═════ EXTRACT PROVIDED

I recently had to produce reports on a table containing events of a user's account balance. The user can deposit and withdraw from their account, and support personnel can set the account's credit, which is the maximum amount the user can overdraw.
The table looked roughly like this:
db=# SELECT * FROM event;
id | account | type | happened_at | data
----+---------+------------+------------------------+-----------------------------------
1 | 1 | created | 2019-08-01 15:14:13+03 | {"credit": 0, "delta_balance": 0}
2 | 1 | deposited | 2019-08-01 15:15:15+03 | {"delta_balance": 100}
3 | 1 | withdraw | 2019-08-02 09:35:33+03 | {"delta_balance": -50}
4 | 1 | credit_set | 2019-08-03 16:14:12+03 | {"credit": 50}
5 | 1 | withdraw | 2019-08-03 14:45:44+03 | {"delta_balance": -30}
6 | 1 | credit_set | 2019-08-03 16:14:12+03 | {"credit": 100}
7 | 1 | withdraw | 2019-08-03 16:15:09+03 | {"delta_balance": -50}
(7 rows)
Expand for table and data setup
CREATE TABLE event (
id serial primary key,
account int,
type text,
happened_at timestamp with time zone,
data jsonb
);
SET dateformat YMD;
INSERT INTO event (
id, account, type, happened_at, data
)
VALUES
(1, 1, 'created', '2019-08-01 15:14:13', '{"delta_balance": 0, "credit": 0}'),
(2, 1, 'deposited', '2019-08-01 15:15:15', '{"delta_balance": 100}'),
(3, 1, 'withdraw', '2019-08-02 09:35:33', '{"delta_balance": -50}'),
(4, 1, 'credit_set', '2019-08-03 16:14:12', '{"credit": 50}'),
(5, 1, 'withdraw', '2019-08-03 14:45:44', '{"delta_balance": -30}'),
(6, 1, 'credit_set', '2019-08-03 16:14:12', '{"credit": 100}'),
(7, 1, 'withdraw', '2019-08-03 16:15:09', '{"delta_balance": -50}')

══════════

*EXERCISES TO COMPLETE*:
• a. Quote the part of the account-events text that opens with the words containing "I recently had" and closes with "user can overdraw.".
• b. Render this sentence from the account-events text in Spanish: "I recently had to produce reports on a table containing events of a user's account balance."
• c. Name every distinct value in the type column of the account-events text.
The material further down the page is not needed for this work.

═════ DATASET EXCERPT

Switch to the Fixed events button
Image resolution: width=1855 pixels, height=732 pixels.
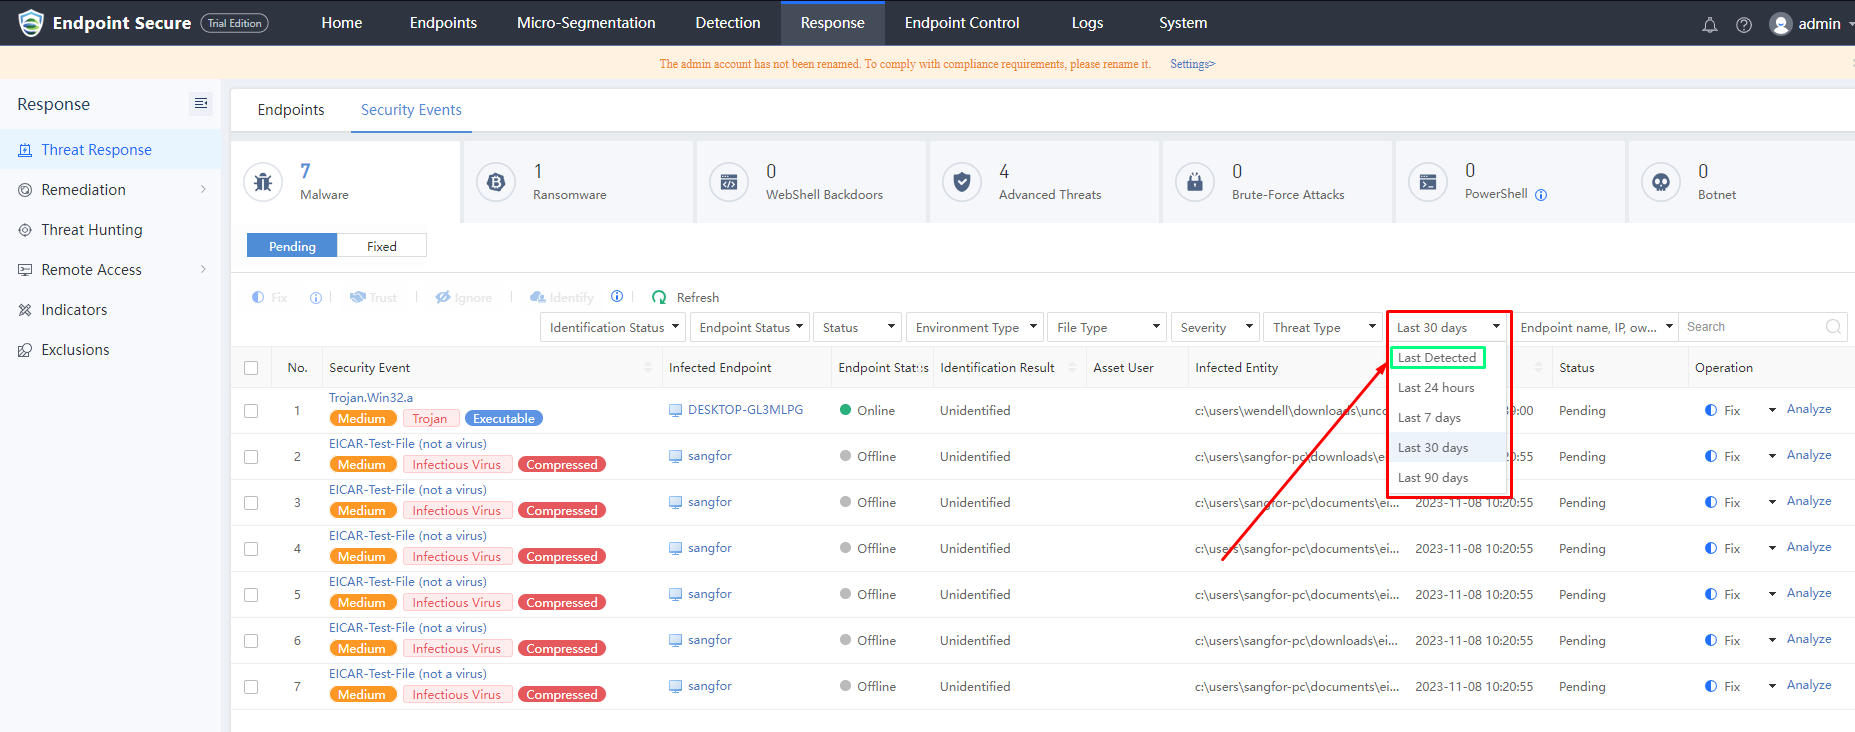tap(381, 246)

══════════

*EXPECTED OUTPUTS*:
• a.
I recently had to produce reports on a table containing events of a user's account balance. The user can deposit and withdraw from their account, and support personnel can set the account's credit, which is the maximum amount the user can overdraw.

• b. Hace poco tuve que elaborar informes sobre una tabla que contenía eventos del saldo de la cuenta de un usuario.

• c. created, deposited, withdraw, credit_set